Christian Picciolini

About the Author

Christian Picciolini is an award-winning television producer, a public speaker, author, antiracism advocate, and a former extremist. After leaving the hate movement he helped create during the 1980s and 90s, he began the painstaking process of making amends and rebuilding his life. Christian went on to earn a degree in international relations from DePaul University and launched Goldmill Group, a counter-extremism consulting and digital media firm. In 2016, he won an Emmy Award for producing an anti-hate advertising campaign aimed at helping people disengage from extremism. For nearly two decades, Christian has helped hundreds of individuals leave hate behind through his disengagement work and the organizations he founded. He has spoken all over the world, including the TEDx stage, where he shares his unique and extensive knowledge about how to effectively prevent and counter extremism. Christian chronicles his involvement in and exit from the early American white-supremacist skinhead movement in his memoir, WHITE AMERICAN YOUTH, and is the featured subject in season 3 of WBEZ’s ‘Motive’ podcast, which received the 2021 National Edward R. Murrow Award for best podcast in large market radio.
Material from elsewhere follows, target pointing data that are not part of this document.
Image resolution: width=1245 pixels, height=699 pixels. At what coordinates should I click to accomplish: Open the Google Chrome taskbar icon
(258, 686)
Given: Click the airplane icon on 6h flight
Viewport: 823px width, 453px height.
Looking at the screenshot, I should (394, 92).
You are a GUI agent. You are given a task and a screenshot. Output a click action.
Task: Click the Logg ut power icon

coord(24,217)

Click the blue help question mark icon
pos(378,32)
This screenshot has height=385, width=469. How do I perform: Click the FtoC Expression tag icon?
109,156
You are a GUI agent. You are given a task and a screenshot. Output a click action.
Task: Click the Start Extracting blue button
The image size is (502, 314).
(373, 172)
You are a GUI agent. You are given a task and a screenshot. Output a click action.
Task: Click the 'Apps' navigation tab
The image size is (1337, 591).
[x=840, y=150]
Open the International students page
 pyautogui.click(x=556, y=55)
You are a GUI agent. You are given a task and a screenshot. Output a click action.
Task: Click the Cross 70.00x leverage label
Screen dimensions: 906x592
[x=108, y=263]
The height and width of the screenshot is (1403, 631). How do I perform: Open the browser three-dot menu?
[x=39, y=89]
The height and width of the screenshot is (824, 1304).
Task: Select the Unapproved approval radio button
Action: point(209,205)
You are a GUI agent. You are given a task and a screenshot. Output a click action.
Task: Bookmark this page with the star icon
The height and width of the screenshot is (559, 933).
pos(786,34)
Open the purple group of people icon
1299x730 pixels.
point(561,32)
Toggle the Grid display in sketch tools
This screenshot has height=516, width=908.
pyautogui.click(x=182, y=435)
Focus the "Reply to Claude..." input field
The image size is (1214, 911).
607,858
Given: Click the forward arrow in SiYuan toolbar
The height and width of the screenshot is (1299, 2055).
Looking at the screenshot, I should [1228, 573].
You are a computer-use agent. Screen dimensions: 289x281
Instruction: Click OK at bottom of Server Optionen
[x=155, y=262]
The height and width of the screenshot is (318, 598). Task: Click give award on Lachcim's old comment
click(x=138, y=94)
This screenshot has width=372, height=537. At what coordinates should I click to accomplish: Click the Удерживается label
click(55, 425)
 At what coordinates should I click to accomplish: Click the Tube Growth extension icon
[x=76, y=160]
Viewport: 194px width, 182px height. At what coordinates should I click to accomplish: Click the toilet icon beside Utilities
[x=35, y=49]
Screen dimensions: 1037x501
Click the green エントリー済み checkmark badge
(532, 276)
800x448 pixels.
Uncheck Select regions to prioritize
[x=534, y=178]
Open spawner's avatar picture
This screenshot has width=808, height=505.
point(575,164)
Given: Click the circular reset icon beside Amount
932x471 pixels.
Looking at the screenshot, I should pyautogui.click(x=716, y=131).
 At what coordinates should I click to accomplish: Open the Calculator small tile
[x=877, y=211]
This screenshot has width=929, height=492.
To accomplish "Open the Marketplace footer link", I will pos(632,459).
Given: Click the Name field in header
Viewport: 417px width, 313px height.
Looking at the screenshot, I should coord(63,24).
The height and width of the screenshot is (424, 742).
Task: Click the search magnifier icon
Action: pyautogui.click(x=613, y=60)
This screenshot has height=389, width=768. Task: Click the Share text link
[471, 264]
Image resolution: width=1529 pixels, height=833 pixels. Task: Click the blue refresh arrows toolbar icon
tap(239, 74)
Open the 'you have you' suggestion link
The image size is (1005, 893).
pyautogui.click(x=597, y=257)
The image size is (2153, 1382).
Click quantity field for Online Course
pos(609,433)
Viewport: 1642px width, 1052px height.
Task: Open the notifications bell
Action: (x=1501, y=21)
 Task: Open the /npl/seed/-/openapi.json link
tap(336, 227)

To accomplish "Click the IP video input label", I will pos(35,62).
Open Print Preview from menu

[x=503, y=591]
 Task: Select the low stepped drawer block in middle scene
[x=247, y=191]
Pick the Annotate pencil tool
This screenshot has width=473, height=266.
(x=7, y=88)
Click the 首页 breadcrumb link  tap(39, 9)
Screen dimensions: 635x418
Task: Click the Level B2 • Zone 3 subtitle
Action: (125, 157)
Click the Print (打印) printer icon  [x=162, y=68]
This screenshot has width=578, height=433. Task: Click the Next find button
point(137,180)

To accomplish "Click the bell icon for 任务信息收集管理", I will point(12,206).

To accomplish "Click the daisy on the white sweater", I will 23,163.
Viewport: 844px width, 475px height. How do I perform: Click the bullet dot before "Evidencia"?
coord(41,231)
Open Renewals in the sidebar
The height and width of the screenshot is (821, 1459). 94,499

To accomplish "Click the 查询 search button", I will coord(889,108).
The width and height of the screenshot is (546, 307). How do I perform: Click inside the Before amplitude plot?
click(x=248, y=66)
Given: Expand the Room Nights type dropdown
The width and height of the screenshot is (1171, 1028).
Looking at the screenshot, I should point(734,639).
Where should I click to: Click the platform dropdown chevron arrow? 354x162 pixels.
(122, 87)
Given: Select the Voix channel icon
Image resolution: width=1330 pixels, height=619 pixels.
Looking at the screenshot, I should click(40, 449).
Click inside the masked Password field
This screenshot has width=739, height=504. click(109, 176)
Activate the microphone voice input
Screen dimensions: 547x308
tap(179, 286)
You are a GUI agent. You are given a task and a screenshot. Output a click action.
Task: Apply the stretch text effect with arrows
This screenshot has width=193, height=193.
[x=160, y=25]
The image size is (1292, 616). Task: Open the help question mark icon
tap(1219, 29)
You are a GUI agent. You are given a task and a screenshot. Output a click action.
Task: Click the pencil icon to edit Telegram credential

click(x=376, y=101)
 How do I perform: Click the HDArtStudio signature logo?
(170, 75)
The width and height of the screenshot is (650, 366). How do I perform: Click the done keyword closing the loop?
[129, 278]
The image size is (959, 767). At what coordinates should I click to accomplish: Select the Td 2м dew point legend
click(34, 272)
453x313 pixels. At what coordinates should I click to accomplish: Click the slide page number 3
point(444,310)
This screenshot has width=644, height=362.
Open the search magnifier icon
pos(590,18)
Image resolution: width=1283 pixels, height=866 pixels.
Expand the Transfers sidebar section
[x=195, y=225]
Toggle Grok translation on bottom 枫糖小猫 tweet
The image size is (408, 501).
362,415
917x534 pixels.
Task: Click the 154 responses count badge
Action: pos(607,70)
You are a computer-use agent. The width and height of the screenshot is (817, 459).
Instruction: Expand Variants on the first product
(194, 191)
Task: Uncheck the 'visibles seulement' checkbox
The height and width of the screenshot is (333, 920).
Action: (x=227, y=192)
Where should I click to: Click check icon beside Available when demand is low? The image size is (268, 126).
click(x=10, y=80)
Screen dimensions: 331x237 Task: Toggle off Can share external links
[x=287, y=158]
He showcased his disengagement work in a second book, BREAKING HATE: Confronting the New Culture of Extremism, as well as in the MSNBC documentary series of the same name, which aired in 2018-2019. He is the host of the ‘F Your Racist History’ podcast, a scripted history show that tells America’s hidden, overlooked, and unknown racist origin stories. The first season of it is currently available across major podcast platforms.